We should probably talk about "internal" Lucene document IDs and "external" or "rebased" Lucene document IDs. The internal document IDs are always "per-segment" and never, ever change for that closed segment. But... the application would not normally see these IDs. Usually the externally visible Lucene document IDs have been "rebased" to add the sum total count of documents (both existing and deleted) of all preceding segments to the document IDs of a given segment, producing a "global" (across the full index of all segments) Lucene document ID.

So, if you have those three segments, with deleted documents in the first two segments, and then merge those first two segments, the externally-visible Lucene document IDs for the third segment will suddenly all be different, shifted lower by the number of deleted documents that were just merged away, even though nothing changed in the third segment itself.

Maybe these should be called "local" (to the segment) Lucene document IDs and "global" (across all segment) Lucene document IDs. Or, maybe internal vs. external is good enough.

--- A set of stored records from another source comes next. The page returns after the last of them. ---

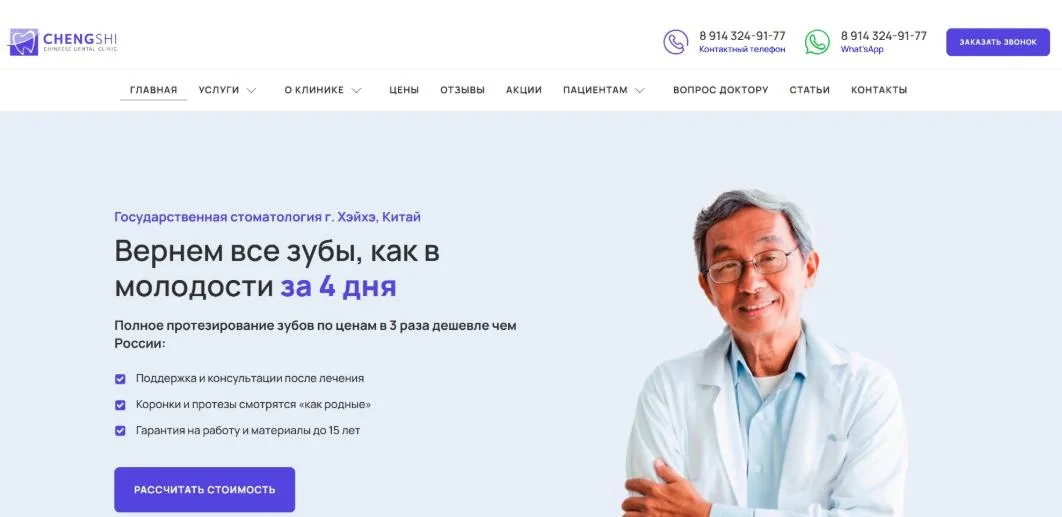
Task: Click the What'sApp number link
Action: click(x=883, y=36)
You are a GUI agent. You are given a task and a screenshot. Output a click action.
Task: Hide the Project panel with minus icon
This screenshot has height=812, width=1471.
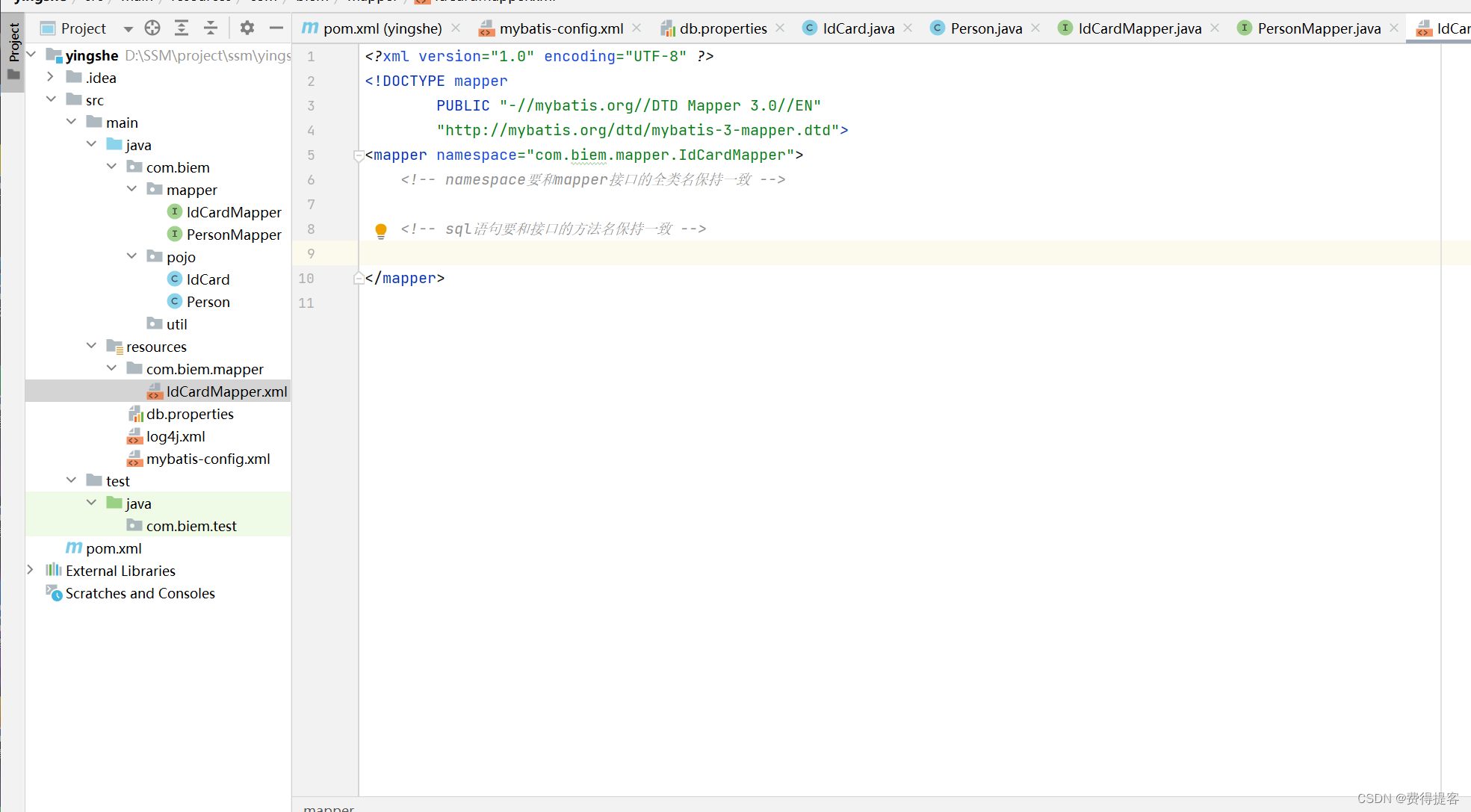(276, 28)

In short, it is completely safe to use and save Lucene document IDs, but only as long as no merging of segments is performed. Even one tiny merge and all subsequent saved document IDs are invalidated. Be careful with your merge policy - normally merges are happening in the background, automatically.

-- Jack Krupansky

-----Original Message----- From: Erick Erickson
Sent: Sunday, November 24, 2013 8:31 AM
To: solr-user@lucene.apache.org
Subject: Re: building custom cache - using lucene docids

bq: Do i understand you correctly that when two segmets get merged, the
docids
(of the original segments) remain the same?

The original segments are unchanged, segments are _never_ changed after
they're closed. But they'll be thrown away. Say you have segment1 and
segment2 that get merged into segment3. As soon as the last searcher
that is looking at segment1 and segment2 is closed, those two segments
will be deleted from your disk.

But for any given doc, the docid in segment3 will very likely be different
than it was in segment1 or 2.

I think you're reading too much into LUCENE-2897. I'm pretty sure the
segment in question is not available to you anyway before this rewrite is
done,
but freely admit I don't know much about it.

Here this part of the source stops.